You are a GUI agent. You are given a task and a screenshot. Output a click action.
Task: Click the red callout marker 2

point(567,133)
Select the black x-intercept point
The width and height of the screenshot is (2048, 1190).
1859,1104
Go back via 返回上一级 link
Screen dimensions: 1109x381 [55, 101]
• • • • • • •
Retype the rows word for word, beginning at the line that contains "Select the black x-intercept point" and stopping after the last line of the rows.

Select the black x-intercept point
The width and height of the screenshot is (2048, 1190).
1859,1104
Go back via 返回上一级 link
Screen dimensions: 1109x381 [55, 101]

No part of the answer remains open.